*** Opening of DATA RECORDS ***
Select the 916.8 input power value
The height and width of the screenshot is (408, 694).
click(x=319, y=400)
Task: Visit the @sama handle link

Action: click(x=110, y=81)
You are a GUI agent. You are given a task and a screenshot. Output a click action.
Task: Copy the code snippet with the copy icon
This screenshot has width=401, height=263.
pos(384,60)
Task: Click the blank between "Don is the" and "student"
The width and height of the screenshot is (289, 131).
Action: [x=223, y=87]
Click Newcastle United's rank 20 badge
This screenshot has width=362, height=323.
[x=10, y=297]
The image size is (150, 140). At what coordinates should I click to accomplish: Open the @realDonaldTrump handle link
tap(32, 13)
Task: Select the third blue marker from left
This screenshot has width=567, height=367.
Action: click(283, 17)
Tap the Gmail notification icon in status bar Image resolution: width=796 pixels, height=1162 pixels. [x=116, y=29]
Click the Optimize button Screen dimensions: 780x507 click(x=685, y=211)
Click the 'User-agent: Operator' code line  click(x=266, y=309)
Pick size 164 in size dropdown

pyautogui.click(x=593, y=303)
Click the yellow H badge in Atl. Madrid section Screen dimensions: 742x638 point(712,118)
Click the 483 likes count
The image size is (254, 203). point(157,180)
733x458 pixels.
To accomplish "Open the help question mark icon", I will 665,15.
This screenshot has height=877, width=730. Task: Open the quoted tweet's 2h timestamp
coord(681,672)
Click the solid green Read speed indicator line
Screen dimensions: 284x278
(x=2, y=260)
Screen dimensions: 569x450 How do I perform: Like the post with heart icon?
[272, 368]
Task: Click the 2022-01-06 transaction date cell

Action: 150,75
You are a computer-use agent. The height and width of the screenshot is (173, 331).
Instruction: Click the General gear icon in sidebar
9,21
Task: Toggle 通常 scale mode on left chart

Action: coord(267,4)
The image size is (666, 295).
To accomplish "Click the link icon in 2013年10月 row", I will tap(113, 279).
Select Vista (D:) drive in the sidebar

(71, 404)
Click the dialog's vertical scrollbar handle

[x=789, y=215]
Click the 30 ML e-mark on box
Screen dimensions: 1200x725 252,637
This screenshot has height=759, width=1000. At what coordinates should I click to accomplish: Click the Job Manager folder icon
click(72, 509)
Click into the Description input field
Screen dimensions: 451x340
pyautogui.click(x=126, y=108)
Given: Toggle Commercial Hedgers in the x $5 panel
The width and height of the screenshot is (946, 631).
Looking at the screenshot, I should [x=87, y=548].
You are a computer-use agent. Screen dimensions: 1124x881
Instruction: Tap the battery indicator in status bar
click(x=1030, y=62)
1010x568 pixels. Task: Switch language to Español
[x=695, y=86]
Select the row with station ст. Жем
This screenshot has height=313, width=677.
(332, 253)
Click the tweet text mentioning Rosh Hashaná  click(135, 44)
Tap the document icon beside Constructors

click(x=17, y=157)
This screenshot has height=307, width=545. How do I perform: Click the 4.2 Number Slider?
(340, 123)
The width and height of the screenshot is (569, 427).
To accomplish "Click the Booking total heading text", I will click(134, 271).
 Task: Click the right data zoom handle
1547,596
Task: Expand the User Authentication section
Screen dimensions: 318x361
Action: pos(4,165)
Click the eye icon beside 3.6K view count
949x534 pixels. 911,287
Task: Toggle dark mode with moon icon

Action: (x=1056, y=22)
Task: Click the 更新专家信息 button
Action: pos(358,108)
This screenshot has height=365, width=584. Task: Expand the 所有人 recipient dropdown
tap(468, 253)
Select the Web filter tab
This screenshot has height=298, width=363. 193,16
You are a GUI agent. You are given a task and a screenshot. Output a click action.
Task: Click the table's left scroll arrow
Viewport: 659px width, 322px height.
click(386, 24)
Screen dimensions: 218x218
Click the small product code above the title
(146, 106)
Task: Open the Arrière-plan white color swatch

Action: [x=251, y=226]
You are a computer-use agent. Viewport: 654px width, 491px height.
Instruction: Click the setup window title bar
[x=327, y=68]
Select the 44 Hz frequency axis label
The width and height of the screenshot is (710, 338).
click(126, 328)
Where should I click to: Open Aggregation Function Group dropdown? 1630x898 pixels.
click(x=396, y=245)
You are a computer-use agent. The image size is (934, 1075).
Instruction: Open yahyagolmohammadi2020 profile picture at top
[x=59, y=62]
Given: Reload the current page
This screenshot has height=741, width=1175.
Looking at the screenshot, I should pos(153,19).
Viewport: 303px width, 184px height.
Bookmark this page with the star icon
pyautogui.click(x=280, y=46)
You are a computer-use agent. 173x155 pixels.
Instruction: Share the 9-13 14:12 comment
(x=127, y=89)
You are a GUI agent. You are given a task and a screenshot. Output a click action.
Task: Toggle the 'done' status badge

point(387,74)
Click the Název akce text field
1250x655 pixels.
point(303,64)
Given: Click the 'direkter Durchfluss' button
*** Close of DATA RECORDS ***
## TASK DESCRIPTION
Show, from the entries above, every line that includes the string "User".

## YOUR SOLUTION
Click the 'User-agent: Operator' code line  click(x=266, y=309)
Task: Expand the User Authentication section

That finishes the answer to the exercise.